Escute essas palavras...
Pule tão alto quanto puder
Dance tão loucamente quanto puder

A vida não está indo a lugar algum. Ela está simplesmente dando um passeio matinal.
Escolha onde todo o seu ser estiver fluindo, onde o vento estiver soprando. Mova-se nesse caminho até onde ele levar e jamais espere encontrar algo.
Nunca espere alguma coisa – assim, não existe surpresa: tudo é surpresa. E não existe desapontamento: tudo é “apontamento”.
Se acontece, bom; se não acontece, melhor ainda!
Tente perceber...
É bom cair algumas vezes, machucar-se, levantar-se novamente – perde-se algumas vezes.
Não há problema. No momento em que você perceber que se perdeu, volte. A vida precisa ser aprendida por tentativa e erro.
O pecado é uma técnica das pseudo-religiões.
Uma religião verdadeira de modo algum tem necessidade do conceito. A pseudo-religião não pode viver sem o conceito de pecado, pois ele é a técnica de criar culpa nas pessoas.
Você terá de entender toda a estratégia do pecado e da culpa. A menos que você faça uma pessoa se sentir culpada, você não pode escravizá-la psicologicamente.
É impossível aprisioná-la numa certa ideologia, num certo sistema de crença.
Mas, uma vez criada a culpa em sua mente, você tira tudo o que é corajoso na pessoa, destrói tudo que é aventureiro nela.

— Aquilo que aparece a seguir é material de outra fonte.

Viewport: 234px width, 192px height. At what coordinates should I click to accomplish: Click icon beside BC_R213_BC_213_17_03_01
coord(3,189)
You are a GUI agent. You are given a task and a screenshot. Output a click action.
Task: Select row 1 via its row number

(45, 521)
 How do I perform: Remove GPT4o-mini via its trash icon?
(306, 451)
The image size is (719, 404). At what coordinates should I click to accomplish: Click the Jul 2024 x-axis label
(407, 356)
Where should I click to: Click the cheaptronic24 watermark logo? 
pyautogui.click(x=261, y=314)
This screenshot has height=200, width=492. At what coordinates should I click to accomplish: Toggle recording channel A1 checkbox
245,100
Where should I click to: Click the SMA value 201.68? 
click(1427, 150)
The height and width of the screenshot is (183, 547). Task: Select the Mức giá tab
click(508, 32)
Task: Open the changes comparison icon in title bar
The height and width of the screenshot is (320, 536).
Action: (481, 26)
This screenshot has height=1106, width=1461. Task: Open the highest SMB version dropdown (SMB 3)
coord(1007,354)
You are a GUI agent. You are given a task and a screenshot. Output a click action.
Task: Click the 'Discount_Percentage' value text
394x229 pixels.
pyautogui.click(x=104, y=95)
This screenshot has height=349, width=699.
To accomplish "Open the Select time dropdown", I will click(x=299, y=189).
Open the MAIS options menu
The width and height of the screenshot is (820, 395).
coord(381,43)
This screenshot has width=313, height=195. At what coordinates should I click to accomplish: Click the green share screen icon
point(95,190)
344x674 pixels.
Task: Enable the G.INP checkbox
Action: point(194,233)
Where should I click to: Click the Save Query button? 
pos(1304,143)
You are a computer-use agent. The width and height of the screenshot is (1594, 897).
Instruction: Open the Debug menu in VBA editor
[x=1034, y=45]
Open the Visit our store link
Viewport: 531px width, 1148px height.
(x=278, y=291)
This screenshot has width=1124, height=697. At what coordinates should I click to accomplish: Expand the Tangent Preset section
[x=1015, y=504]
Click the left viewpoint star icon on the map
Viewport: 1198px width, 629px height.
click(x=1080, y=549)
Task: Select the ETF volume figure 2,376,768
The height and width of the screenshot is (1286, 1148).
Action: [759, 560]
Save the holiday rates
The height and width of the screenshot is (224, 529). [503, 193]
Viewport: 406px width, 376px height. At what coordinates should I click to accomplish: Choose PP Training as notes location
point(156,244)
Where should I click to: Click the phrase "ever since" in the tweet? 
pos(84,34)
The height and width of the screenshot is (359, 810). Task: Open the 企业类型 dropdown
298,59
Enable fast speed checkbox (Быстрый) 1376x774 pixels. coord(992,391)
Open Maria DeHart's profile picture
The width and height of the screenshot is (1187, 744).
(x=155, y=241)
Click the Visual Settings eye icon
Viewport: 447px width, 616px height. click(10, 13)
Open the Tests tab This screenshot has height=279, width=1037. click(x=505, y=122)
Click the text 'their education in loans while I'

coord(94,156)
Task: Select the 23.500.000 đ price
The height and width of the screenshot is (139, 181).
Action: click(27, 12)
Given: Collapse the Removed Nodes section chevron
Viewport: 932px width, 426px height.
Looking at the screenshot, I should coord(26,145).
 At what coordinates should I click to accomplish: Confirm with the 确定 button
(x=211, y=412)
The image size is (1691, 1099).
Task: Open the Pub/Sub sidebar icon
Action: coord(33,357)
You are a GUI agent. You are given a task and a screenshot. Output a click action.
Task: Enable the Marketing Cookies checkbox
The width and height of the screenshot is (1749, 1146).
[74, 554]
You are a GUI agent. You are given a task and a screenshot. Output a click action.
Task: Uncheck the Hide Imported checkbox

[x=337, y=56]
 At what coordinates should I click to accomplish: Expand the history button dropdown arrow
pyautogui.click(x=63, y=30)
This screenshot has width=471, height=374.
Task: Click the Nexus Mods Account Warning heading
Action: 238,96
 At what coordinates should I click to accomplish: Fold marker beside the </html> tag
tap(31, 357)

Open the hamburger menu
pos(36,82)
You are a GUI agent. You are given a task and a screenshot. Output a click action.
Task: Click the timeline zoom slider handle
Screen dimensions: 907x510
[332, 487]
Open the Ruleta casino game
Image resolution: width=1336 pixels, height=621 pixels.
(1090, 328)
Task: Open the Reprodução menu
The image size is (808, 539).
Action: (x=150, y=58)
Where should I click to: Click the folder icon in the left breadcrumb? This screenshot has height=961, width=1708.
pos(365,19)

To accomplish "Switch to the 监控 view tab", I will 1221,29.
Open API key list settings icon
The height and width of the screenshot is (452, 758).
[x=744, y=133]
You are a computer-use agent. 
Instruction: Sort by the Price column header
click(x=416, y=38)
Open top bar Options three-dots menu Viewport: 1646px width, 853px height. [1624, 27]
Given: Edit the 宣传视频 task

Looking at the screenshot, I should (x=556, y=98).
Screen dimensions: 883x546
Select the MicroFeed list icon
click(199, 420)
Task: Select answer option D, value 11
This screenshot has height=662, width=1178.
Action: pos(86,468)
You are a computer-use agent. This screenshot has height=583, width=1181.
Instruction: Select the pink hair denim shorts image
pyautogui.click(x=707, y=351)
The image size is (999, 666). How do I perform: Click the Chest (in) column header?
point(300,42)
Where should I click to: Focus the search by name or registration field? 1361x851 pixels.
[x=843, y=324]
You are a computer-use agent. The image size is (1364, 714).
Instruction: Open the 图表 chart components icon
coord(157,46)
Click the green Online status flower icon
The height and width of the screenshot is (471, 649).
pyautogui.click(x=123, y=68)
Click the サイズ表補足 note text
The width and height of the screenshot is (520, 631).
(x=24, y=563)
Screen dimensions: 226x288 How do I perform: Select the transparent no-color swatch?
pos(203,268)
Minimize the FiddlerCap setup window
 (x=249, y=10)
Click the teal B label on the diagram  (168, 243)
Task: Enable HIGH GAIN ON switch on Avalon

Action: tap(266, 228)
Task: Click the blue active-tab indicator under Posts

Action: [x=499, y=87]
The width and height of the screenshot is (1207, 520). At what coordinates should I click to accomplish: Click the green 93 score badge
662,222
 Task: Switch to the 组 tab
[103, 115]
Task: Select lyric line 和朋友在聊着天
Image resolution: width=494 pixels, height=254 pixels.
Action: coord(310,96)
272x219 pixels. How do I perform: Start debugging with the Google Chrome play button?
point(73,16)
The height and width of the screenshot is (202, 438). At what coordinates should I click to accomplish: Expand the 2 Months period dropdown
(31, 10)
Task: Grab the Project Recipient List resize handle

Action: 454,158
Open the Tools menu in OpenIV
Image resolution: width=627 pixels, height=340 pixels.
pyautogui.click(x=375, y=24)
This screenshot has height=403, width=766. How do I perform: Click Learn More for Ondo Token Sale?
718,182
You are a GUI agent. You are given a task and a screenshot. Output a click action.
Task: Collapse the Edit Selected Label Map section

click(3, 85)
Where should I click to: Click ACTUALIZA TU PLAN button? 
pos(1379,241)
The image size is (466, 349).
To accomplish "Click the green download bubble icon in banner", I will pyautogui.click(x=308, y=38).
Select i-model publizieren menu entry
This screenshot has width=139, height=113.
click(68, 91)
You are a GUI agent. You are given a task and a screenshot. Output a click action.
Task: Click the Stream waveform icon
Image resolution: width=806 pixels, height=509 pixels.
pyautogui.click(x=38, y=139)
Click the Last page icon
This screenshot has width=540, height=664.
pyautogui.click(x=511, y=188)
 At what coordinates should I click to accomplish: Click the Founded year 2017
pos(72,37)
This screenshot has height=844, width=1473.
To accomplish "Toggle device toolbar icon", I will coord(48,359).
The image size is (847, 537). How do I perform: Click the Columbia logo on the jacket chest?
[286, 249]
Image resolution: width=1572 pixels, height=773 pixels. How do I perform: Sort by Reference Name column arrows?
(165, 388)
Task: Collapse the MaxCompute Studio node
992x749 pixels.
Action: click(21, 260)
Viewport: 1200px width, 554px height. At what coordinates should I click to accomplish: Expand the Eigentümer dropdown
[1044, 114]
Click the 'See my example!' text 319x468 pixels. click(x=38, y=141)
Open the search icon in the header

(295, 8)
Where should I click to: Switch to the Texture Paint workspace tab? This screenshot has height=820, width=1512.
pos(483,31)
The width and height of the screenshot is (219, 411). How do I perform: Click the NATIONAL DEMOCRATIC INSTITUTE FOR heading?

Você reprimiu toda a possibilidade dela ser um indivíduo com seu direito próprio.
Com a idéia de culpa, você praticamente assassinou o potencial humano nela. Ela jamais poderá ser independente.
A culpa a forçará a ser dependente de um messias, de um ensinamento religioso, dependente de Deus, dos conceitos de céu e inferno e de todas essas coisas.
E para criar culpa tudo o que você necessita é algo muito simples: comece a chamar os enganos e erros de pecados.